Bellâtres grassouillets, bolides fonçant sans vergogne car maîtres des eaux par le statut de meilleurs nageurs qu’un jour ils se sont octroyés (un blanc bonnet un bonnet bleu), place aux crawlers masqués donc il y a bien partout des roitelets,  vues sur la tour carrée émergeant des toits de tuiles rondes couleur brique dont les pentes multiples semblent avoir été jetées au hasard par un lanceur de mikado voulant créer une ville, mamie nageant avec sa planche sur un côté puis sur l’autre et se musclant consciencieusement les fesses avant le grand effondrement, barrières blanches en fer tubulaire des années soixante séparant les bassins de la pelouse grillée,  canisses pour une ombre douce sur les corps allongés et les tout petits enfants,  dalles de béton gravillonné, cyprès élancés non taillés donc ébouriffés, allègres cigales de onze heures, corps cambrés en bas et voûtés en haut, sortes de clés de sol inversées, corps lisse corps gris de poil corps long corps rond corps gros,  peaux de tous les dégradés de brun de blanc pâle et de noir, jeune fille soudain lassée de ses bellâtres, calme des humains posés là un dimanche matin de juillet, vivant tranquillement l’instant , qui seul, qui en famille, qui en belle-famille, qui en bandes, qui en séduction, qui en muscles, qui en sieste, qui en bikini mini, qui en retrait, voire même en lecture : l’heure des prédateurs,  psychopathologie du totalitarisme. Oh oh… 
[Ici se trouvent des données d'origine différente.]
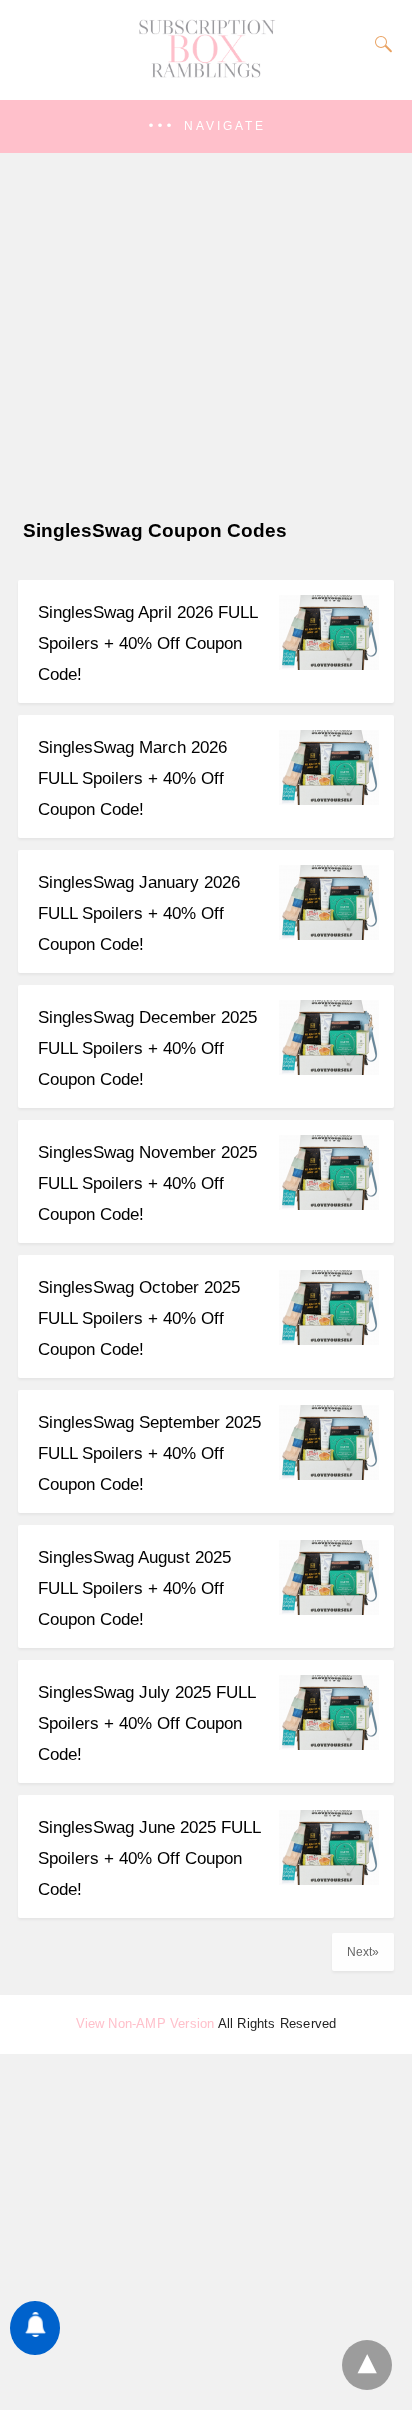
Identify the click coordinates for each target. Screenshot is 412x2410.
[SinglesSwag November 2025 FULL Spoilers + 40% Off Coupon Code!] (329, 1204)
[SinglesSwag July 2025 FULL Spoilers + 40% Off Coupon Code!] (329, 1744)
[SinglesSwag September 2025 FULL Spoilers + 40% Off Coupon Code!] (329, 1474)
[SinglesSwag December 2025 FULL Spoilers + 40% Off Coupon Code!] (329, 1069)
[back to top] (367, 2365)
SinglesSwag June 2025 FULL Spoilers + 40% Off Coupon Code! (149, 1858)
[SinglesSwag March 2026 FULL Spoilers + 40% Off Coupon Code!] (329, 799)
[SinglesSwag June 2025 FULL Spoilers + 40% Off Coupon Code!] (329, 1879)
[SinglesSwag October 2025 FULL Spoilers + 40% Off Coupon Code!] (329, 1339)
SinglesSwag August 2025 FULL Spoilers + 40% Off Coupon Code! (134, 1588)
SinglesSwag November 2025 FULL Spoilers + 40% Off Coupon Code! (147, 1183)
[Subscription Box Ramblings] (206, 73)
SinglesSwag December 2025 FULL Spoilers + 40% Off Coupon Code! (147, 1048)
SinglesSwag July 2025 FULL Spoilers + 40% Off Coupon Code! (146, 1723)
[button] (206, 126)
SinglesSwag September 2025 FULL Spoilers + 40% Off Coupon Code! (149, 1453)
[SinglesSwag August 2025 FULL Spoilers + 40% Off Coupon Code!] (329, 1609)
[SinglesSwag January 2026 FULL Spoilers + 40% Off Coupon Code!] (329, 934)
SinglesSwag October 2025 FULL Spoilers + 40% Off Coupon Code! (139, 1318)
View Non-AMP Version (145, 2023)
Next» (363, 1952)
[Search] (379, 44)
A propos de Valérie Mondamert

J'anime des ateliers d'écriture dans les Alpes de Haute-Provence depuis 20 ans, (DU d'animateur en atelier d'écriture en 2006, à Marseille), je suis prof de musique et je mêle avec joie les deux fonctions. J'ai publié des récits.

2 commentaires à propos de “#rectoverso #01 | Le vieux avec sa canne”

  1. … On y est et aussi comme en retrait…comme sous la pluie et dans le grand bassin… Merci!!

  2. Les badauds qui sourient au vieux et aux gouttes m’enchantent. Jolis tableaux qui rendent vivante cette vieille ville de pierre sous la chaleur et la pluie, où s’invitent des bâches à slogan dont on devine que le premier dessein n’est pas d’embellir leur environnement.